Oxmyx retrocedió un paso; luego se volvió y se retiró apresuradamente.
Martok, un hombre corpulento con las imponentes ropas de guerrero y las plumas verdes de su rango, regresó.
—Nuestras tribus se parecen, noble Balam —dijo—, porque en ninguna parte del valle de Anáhuac somos bienvenidos. No se ha permitido a mi tribu que se asiente allí desde hace generaciones. Durante un tiempo nos establecimos en Chapultepec, pero nos expulsaron como a perros. Y ahora también a ti te abocan al exilio.
Balam le había contado a Martok la misma historia que a Cocoxtli.
—Mis hombres están de acuerdo en que si nos unimos formaríamos una fuerza formidable, y los jefes del lago Texcoco sin duda tendrían la prudencia de permitir que nos asentáramos entre ellos.
A Martok no le gustaba tener que aliarse con un extranjero. El príncipe de Uxmal había formado su ejército de forma harto cuestionable: ofreciendo a hombres condenados un lugar entre sus filas.

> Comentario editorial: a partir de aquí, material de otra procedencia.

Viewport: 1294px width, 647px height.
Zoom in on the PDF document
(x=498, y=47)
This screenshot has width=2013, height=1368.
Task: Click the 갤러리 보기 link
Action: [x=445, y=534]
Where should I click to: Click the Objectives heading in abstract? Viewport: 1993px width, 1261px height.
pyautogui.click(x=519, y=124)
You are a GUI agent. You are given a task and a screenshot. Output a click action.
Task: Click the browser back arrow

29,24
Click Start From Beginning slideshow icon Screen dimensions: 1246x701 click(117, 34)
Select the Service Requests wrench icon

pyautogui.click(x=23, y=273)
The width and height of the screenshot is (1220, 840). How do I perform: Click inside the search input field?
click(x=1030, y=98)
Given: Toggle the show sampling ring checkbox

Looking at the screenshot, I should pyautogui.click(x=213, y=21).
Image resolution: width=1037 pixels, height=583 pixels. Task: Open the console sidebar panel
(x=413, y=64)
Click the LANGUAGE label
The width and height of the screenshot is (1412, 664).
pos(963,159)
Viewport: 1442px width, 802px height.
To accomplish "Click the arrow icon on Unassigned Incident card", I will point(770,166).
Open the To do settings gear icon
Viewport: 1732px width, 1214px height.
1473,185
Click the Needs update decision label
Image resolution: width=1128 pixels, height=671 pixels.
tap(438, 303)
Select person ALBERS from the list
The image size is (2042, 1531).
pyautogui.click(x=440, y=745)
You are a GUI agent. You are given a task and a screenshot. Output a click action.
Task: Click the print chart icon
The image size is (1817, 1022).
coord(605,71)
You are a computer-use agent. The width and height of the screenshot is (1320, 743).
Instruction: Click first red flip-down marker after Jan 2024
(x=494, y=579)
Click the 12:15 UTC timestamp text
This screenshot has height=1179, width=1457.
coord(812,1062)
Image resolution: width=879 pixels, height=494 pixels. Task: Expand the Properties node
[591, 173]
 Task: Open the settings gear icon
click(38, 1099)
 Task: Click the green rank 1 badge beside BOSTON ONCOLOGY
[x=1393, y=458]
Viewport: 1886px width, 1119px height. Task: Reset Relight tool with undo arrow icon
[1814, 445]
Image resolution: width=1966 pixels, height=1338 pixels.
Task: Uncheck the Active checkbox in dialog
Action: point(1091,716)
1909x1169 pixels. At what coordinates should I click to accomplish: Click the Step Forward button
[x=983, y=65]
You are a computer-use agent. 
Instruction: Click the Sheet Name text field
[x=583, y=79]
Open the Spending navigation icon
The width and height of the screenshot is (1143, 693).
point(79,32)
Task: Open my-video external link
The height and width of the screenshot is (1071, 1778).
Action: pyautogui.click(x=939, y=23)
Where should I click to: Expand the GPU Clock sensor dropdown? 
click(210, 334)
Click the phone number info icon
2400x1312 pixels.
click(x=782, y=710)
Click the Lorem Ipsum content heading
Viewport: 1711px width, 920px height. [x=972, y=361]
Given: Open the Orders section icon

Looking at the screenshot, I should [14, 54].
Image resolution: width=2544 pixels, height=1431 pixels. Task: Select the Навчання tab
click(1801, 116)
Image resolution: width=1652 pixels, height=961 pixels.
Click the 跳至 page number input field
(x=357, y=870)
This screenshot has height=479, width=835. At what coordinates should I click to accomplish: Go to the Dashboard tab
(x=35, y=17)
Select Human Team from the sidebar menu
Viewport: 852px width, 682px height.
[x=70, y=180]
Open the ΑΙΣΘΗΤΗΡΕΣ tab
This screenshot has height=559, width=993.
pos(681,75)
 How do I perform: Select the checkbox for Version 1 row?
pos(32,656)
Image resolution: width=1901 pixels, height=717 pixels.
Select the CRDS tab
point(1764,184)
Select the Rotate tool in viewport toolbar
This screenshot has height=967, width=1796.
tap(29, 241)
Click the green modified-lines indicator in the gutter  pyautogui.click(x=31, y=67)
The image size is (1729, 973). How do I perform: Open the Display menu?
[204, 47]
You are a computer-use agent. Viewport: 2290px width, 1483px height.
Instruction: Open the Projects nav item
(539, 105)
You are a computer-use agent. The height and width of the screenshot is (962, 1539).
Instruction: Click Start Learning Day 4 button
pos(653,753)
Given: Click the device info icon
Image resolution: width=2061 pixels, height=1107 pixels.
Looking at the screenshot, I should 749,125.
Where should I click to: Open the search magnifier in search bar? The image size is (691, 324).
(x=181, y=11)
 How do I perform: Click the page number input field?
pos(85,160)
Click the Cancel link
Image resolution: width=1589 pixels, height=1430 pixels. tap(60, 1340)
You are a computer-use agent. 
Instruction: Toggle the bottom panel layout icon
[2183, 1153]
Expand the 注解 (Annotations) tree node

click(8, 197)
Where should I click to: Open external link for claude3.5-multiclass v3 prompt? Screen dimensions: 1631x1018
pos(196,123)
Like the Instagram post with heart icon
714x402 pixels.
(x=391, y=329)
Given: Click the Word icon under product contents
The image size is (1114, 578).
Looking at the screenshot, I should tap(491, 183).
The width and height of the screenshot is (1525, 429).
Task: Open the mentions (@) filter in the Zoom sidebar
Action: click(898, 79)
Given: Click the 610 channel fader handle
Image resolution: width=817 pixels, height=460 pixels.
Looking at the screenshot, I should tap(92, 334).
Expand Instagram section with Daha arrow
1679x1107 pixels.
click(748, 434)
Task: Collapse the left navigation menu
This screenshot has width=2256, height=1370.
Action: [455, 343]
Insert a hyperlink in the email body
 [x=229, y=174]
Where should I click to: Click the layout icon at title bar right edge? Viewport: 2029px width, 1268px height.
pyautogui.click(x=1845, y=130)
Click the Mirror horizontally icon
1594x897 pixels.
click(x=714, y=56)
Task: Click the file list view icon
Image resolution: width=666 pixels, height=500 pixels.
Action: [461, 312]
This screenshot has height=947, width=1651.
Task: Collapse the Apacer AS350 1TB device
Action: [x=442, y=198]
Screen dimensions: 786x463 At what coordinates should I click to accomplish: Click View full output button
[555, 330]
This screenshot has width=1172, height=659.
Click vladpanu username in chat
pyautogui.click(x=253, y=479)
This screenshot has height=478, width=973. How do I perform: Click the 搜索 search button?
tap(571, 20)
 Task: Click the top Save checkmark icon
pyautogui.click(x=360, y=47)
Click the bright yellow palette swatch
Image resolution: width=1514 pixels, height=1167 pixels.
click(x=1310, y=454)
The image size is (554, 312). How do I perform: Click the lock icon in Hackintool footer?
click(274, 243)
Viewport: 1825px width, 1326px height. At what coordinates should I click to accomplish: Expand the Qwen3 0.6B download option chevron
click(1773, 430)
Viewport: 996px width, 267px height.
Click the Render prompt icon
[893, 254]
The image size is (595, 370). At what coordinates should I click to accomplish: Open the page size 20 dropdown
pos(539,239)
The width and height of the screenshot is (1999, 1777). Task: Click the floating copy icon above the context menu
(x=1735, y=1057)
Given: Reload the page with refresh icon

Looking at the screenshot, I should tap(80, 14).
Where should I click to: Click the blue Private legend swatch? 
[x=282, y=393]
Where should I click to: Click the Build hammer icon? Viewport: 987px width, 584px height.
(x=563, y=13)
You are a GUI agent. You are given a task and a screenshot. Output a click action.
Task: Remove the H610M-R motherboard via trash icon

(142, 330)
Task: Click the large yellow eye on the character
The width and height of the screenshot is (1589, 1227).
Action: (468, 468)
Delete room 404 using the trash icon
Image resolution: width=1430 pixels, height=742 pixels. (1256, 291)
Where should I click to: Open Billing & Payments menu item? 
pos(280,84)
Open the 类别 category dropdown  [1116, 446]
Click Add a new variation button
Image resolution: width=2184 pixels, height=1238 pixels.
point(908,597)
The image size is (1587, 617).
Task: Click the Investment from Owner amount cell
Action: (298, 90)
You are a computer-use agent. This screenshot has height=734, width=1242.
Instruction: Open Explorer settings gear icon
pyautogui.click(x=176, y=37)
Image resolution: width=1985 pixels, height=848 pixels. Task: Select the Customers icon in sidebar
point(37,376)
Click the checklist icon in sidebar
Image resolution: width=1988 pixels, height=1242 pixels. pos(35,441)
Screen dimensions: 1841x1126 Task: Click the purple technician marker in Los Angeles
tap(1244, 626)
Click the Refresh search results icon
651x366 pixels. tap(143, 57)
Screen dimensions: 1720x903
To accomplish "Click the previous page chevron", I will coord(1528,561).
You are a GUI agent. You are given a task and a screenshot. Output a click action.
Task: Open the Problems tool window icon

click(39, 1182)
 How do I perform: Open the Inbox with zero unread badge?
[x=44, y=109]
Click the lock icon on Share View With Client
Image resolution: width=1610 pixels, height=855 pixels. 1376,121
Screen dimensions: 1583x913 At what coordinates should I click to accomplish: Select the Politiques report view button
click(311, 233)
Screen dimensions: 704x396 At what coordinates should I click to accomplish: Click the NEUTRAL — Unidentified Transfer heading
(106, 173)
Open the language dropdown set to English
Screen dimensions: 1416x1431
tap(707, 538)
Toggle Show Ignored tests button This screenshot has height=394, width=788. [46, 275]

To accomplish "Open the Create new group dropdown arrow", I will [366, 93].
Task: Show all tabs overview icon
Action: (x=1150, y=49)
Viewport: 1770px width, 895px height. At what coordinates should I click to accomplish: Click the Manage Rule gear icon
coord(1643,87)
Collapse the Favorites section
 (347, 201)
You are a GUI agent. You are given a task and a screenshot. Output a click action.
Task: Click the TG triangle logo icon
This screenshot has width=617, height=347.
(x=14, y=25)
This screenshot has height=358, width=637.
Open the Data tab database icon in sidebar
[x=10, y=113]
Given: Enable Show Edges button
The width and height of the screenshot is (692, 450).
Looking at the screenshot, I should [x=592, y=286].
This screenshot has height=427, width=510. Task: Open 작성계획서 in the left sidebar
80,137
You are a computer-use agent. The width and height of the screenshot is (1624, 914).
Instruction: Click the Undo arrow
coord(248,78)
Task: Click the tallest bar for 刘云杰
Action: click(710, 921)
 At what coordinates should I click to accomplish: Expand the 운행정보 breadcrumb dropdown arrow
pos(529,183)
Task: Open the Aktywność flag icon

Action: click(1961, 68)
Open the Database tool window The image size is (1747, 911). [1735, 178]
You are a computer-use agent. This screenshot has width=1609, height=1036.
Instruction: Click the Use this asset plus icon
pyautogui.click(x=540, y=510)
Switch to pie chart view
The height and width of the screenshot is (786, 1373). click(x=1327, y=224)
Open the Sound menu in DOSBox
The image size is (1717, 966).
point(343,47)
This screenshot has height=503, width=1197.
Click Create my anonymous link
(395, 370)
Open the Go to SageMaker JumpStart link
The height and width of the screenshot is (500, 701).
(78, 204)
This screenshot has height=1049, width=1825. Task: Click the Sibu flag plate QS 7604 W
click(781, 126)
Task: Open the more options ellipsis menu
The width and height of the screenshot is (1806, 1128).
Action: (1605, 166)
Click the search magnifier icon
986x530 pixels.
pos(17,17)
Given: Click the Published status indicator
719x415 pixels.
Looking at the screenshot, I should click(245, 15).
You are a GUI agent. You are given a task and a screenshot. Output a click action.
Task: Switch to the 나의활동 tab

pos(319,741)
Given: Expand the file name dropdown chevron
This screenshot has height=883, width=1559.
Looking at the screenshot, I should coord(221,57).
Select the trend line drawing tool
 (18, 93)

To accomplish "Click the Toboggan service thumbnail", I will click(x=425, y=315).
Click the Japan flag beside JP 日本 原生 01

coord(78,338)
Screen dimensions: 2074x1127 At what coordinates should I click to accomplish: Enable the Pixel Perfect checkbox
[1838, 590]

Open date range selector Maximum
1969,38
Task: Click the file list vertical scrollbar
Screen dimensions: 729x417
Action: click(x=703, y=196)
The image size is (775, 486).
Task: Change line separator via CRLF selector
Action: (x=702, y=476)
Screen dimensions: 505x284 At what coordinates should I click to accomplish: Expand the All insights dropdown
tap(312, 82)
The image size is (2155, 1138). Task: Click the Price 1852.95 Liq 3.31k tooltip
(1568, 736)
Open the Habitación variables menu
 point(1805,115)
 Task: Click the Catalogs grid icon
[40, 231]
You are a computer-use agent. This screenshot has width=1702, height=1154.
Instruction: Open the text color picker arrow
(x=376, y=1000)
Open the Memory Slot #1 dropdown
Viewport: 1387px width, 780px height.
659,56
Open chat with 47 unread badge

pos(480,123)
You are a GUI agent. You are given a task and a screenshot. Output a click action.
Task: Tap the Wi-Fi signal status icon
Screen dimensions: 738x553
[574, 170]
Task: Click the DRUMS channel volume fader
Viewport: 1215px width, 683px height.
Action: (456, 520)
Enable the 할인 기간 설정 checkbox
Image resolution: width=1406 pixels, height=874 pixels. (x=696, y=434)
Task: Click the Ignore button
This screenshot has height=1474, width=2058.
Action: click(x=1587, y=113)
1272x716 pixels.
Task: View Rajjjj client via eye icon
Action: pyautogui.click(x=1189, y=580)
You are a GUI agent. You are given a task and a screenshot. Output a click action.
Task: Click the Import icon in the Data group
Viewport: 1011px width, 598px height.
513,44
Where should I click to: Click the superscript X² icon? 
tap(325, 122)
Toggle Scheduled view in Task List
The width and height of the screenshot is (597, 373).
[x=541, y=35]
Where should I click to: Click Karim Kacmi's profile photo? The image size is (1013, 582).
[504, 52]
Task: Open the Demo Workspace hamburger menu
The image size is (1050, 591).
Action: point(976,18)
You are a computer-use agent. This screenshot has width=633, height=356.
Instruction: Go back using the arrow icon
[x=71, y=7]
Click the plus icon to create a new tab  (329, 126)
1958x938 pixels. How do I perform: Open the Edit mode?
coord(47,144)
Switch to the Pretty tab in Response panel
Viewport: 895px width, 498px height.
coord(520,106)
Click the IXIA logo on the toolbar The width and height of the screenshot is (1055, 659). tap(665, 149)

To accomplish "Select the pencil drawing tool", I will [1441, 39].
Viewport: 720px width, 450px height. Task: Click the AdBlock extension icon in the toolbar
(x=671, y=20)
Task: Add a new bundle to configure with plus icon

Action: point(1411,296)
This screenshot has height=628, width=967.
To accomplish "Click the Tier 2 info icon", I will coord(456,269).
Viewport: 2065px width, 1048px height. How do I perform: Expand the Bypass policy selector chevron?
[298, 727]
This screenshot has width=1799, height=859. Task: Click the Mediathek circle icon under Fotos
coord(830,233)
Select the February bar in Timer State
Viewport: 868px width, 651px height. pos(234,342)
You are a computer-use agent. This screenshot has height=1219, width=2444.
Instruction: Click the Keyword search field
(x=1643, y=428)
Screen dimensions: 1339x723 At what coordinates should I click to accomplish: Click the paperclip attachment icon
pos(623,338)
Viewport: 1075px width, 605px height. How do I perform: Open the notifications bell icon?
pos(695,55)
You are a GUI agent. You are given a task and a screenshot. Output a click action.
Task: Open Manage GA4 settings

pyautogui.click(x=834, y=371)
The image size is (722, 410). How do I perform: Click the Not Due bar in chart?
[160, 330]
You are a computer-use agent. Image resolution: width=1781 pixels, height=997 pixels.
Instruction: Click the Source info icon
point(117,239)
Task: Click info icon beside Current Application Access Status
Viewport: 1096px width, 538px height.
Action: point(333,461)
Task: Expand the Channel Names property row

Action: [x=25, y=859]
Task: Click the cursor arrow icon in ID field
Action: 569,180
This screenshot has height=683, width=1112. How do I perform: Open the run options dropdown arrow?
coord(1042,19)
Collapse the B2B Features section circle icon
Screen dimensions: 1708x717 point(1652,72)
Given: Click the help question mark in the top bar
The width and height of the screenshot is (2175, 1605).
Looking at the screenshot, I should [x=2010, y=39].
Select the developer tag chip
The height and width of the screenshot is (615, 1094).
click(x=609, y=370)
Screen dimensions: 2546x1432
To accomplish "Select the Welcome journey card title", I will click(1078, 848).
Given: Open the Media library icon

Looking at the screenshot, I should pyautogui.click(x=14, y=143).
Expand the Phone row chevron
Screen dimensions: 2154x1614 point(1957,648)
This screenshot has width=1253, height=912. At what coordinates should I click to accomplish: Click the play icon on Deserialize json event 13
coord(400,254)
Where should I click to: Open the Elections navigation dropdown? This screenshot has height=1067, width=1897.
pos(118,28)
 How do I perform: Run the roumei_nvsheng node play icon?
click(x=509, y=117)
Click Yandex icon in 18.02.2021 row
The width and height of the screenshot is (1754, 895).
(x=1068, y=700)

Y mantenía su lealtad empalando a los desertores para que su muerte lenta y dolorosa disuadiera a otros que sintieran la tentación de abandonar.
Sin embargo, si se unía a ellos, Martok tendría por fin la fuerza que necesitaba para tomar la tierra que le pertenecía y poner fin de una vez al eterno vagar de los mexicas.
—Pero ponemos ciertas condiciones —siguió diciendo—. Luchemos contra quien luchemos, queremos que se pierdan el menor número de vidas posible. Queremos prisioneros para poder negociar la paz. No deseamos una victoria deshonrosa. Nosotros luchamos por una tierra, por un hogar. Los mexicas nos enorgullecemos de ser hombres de honor, y esperamos que hagáis otro tanto.
—De acuerdo —dijo Balam.
Escupió en la palma de la mano y apretó el pulgar sobre ella, siguiendo el antiguo ritual para sellar un pacto. Aceptaría cualquier cosa que Martok propusiera porque, una vez obtuvieran la victoria sobre las otras tribus, volvería su ejército contra el de Martok y acabaría con ellos, acabaría con el pueblo de Kaan y lo eliminaría de una vez por todas de la faz de la Tierra.